Data extracted from a collection:
- - -
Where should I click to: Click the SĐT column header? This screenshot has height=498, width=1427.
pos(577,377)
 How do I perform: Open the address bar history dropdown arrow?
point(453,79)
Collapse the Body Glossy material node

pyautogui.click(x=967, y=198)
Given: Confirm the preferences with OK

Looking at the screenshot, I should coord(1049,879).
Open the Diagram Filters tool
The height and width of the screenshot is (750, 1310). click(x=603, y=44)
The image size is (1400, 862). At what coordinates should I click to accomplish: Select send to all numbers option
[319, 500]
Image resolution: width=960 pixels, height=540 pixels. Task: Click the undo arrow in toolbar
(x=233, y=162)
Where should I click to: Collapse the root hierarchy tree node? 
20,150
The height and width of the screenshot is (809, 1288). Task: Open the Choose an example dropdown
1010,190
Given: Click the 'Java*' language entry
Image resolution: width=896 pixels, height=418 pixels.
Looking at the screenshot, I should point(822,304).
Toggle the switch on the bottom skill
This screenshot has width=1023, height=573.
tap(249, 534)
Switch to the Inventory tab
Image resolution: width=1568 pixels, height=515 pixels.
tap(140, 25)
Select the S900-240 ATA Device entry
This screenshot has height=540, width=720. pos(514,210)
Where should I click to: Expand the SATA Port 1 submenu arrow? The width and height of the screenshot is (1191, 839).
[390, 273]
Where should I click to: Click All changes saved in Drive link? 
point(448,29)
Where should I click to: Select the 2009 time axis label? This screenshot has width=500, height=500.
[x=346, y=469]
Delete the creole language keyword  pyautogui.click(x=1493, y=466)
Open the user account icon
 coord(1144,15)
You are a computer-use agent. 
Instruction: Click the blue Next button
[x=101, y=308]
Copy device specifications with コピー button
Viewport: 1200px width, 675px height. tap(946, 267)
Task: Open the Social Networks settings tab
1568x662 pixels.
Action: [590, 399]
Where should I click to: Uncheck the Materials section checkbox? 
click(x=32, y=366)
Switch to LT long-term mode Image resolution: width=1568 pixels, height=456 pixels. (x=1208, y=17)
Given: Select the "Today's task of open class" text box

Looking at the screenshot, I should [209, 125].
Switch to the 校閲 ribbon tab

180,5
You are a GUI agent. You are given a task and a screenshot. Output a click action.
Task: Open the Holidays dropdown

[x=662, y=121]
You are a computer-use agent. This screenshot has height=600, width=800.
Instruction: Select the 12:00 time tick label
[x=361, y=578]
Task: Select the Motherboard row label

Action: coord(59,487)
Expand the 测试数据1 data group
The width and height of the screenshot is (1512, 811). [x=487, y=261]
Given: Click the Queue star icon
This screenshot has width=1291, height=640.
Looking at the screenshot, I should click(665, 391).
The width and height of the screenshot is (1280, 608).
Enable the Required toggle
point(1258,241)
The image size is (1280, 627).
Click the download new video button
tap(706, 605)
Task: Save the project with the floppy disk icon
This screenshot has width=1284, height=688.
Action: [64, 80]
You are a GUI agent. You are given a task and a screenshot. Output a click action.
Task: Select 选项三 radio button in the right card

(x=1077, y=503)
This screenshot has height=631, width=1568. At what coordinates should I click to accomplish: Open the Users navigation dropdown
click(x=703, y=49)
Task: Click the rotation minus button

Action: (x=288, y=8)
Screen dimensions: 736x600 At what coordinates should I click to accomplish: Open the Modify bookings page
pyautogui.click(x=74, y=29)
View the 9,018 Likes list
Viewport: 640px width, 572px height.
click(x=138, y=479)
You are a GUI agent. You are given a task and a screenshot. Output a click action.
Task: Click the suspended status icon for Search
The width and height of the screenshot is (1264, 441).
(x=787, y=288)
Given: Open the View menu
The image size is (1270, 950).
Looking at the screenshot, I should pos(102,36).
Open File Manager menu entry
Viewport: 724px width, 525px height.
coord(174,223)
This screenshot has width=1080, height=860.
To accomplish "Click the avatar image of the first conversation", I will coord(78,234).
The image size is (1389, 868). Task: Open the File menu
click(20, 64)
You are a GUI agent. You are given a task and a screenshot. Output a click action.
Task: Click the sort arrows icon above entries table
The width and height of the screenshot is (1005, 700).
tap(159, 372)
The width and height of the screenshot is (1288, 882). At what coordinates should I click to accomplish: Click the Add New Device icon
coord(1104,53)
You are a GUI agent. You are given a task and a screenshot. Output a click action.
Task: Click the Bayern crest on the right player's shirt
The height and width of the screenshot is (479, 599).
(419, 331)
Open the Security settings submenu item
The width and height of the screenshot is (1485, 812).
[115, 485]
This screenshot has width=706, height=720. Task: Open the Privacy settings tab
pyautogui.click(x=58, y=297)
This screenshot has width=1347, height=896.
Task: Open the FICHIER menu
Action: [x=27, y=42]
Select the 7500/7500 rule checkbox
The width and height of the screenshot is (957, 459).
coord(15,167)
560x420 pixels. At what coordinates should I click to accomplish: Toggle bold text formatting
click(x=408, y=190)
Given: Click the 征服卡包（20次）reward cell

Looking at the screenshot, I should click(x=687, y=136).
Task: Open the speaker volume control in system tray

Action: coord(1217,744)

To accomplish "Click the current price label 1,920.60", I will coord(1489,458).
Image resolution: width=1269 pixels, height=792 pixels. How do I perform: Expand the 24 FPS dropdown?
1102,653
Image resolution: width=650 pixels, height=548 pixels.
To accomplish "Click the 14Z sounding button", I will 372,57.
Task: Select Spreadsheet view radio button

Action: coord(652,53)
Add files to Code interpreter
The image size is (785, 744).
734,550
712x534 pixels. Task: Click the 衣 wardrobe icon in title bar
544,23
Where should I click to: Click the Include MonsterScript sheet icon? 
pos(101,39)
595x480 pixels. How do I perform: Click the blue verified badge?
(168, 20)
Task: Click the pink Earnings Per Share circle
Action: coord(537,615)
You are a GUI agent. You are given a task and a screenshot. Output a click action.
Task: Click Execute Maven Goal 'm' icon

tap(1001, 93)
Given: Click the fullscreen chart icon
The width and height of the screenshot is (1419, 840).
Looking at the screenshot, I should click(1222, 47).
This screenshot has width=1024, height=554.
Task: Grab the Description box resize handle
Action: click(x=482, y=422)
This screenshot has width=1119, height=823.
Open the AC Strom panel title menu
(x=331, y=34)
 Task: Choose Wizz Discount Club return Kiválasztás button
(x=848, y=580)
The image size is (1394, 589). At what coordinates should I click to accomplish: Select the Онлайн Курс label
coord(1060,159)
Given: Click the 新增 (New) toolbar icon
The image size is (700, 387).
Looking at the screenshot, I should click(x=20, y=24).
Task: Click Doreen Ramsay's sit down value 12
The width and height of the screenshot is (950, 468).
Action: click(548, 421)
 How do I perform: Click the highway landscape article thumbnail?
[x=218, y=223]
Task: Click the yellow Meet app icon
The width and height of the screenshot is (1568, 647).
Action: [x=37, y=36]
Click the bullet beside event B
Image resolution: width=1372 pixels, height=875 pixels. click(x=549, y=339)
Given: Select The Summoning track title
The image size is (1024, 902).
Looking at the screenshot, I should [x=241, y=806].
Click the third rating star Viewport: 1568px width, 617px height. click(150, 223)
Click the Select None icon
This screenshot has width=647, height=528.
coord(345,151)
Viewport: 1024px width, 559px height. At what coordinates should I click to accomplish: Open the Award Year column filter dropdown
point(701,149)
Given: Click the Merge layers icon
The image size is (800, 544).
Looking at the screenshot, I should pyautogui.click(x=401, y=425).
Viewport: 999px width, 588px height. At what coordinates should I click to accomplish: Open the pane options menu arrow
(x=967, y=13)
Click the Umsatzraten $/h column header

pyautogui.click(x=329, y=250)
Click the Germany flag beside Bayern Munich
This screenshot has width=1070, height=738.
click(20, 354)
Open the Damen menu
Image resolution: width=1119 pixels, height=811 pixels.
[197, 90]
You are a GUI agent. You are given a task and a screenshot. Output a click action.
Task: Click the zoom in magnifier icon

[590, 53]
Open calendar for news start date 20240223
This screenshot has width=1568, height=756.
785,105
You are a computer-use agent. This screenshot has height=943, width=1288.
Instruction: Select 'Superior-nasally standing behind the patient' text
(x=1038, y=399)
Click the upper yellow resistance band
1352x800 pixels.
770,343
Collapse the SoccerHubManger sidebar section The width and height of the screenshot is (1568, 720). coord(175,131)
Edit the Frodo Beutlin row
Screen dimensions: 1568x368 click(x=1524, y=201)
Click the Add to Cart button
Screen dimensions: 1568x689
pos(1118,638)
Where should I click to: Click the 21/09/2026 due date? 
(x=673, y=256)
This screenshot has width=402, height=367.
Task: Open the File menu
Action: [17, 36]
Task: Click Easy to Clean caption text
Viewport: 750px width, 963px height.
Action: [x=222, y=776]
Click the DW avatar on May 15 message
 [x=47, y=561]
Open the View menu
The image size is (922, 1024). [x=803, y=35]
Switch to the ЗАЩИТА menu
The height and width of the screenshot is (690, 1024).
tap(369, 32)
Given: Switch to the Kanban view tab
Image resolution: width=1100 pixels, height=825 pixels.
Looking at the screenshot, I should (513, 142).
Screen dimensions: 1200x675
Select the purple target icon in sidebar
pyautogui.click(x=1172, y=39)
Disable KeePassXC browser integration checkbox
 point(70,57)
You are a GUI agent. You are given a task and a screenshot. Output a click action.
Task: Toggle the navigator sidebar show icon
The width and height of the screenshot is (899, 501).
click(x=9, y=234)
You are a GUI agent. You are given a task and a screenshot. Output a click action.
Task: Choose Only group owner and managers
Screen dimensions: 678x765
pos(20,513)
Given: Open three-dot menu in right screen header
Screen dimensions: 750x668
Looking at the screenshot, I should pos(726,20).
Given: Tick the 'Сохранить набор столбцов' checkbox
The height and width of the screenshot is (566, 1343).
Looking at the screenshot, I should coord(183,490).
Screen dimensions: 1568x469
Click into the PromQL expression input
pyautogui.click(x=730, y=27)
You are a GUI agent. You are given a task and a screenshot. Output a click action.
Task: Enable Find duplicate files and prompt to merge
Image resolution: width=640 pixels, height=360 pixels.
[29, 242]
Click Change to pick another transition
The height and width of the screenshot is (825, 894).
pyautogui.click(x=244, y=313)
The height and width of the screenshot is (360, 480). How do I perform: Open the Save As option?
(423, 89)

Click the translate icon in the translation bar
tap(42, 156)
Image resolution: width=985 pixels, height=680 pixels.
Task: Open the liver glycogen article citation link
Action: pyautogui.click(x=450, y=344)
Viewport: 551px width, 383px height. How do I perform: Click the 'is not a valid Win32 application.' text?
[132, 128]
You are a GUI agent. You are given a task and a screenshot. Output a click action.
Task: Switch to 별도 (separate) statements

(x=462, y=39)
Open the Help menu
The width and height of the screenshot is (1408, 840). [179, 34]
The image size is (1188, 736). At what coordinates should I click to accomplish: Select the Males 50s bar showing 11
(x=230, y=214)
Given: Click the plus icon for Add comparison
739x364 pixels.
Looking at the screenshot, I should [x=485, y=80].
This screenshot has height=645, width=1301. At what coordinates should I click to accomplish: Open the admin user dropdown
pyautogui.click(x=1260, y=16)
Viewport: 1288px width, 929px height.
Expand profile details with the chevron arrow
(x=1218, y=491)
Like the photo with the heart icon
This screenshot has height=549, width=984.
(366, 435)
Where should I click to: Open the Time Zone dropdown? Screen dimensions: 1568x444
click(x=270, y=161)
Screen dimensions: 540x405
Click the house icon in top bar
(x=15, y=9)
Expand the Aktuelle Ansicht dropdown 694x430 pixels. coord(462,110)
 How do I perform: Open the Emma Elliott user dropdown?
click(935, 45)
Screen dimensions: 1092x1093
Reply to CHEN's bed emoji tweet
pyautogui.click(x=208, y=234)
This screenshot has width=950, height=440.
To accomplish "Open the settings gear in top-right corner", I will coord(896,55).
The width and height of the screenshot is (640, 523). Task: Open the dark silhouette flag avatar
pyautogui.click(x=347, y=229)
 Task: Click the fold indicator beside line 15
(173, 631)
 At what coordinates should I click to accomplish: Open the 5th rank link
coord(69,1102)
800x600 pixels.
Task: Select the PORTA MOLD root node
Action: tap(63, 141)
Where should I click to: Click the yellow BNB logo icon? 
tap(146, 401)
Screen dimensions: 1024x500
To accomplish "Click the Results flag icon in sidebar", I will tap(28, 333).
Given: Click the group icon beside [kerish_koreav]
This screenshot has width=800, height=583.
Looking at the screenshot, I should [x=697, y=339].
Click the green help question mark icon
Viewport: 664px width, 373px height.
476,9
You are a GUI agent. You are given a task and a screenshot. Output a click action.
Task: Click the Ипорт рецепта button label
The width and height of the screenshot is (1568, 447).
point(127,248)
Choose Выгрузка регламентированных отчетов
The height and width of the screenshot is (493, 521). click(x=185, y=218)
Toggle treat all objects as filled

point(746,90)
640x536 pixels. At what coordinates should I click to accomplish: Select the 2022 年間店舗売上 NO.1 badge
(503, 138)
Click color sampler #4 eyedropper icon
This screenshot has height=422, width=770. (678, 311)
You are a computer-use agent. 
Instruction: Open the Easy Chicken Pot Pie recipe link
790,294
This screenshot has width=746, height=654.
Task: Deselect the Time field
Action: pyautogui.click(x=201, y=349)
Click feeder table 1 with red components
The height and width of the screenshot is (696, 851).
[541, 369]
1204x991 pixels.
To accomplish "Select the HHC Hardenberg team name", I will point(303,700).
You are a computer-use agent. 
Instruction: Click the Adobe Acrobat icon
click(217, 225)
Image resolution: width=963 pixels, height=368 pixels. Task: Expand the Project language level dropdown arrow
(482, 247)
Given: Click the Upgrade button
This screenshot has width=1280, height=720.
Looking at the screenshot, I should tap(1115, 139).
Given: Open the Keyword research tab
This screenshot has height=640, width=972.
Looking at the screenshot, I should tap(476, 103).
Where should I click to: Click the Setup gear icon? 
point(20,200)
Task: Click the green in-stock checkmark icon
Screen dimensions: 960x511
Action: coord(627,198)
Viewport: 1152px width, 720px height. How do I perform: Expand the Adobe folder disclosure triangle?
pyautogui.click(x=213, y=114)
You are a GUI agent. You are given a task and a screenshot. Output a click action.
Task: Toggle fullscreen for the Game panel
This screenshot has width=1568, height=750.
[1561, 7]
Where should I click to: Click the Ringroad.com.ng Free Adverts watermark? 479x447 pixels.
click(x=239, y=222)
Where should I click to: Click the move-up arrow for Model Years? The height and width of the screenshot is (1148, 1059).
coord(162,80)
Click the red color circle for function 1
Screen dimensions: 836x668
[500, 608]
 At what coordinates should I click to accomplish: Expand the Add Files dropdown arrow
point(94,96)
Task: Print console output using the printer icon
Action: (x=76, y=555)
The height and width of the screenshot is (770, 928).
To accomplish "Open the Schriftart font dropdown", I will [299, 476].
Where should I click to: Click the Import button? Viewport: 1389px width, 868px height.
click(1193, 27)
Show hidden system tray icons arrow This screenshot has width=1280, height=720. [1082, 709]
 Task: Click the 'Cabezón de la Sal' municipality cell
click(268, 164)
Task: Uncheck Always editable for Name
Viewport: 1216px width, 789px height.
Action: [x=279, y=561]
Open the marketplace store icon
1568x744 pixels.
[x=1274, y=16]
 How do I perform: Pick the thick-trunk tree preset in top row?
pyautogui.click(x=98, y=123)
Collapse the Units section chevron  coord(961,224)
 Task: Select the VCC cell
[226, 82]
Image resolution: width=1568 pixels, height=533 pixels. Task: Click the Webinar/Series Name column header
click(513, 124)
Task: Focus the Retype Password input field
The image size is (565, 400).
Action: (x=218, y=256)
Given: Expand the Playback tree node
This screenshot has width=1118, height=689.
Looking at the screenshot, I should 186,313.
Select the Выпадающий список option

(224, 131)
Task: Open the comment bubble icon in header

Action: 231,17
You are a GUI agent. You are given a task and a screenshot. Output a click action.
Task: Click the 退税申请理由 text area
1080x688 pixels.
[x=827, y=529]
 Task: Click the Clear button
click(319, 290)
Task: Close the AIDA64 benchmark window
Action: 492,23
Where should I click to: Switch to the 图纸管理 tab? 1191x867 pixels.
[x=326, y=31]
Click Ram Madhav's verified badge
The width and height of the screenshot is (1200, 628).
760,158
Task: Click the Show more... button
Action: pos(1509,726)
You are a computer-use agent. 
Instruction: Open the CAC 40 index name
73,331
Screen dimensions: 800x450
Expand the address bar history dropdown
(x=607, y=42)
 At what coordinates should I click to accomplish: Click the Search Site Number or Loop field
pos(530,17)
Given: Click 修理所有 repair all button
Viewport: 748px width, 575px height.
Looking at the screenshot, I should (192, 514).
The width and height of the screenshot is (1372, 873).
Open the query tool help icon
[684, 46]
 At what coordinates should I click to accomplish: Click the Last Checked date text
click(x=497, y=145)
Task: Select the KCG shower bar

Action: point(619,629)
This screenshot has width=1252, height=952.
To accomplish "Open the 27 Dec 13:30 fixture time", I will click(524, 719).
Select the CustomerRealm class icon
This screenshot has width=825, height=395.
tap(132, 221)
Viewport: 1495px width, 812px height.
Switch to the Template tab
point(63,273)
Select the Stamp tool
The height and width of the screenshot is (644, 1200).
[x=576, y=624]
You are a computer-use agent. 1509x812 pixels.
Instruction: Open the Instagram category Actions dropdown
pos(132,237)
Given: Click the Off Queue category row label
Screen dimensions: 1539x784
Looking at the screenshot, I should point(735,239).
- - -
**WHAT IS NEEDED**
Nothing but the lines from the one holding "Open the query tool help icon" to the end of the entries should be output, each exactly as it appears.

**RESPONSE TO THE EXERCISE**
Open the query tool help icon
[684, 46]
 At what coordinates should I click to accomplish: Click the Last Checked date text
click(x=497, y=145)
Task: Select the KCG shower bar

Action: point(619,629)
This screenshot has width=1252, height=952.
To accomplish "Open the 27 Dec 13:30 fixture time", I will click(524, 719).
Select the CustomerRealm class icon
This screenshot has width=825, height=395.
tap(132, 221)
Viewport: 1495px width, 812px height.
Switch to the Template tab
point(63,273)
Select the Stamp tool
The height and width of the screenshot is (644, 1200).
[x=576, y=624]
You are a computer-use agent. 1509x812 pixels.
Instruction: Open the Instagram category Actions dropdown
pos(132,237)
Given: Click the Off Queue category row label
Screen dimensions: 1539x784
Looking at the screenshot, I should point(735,239).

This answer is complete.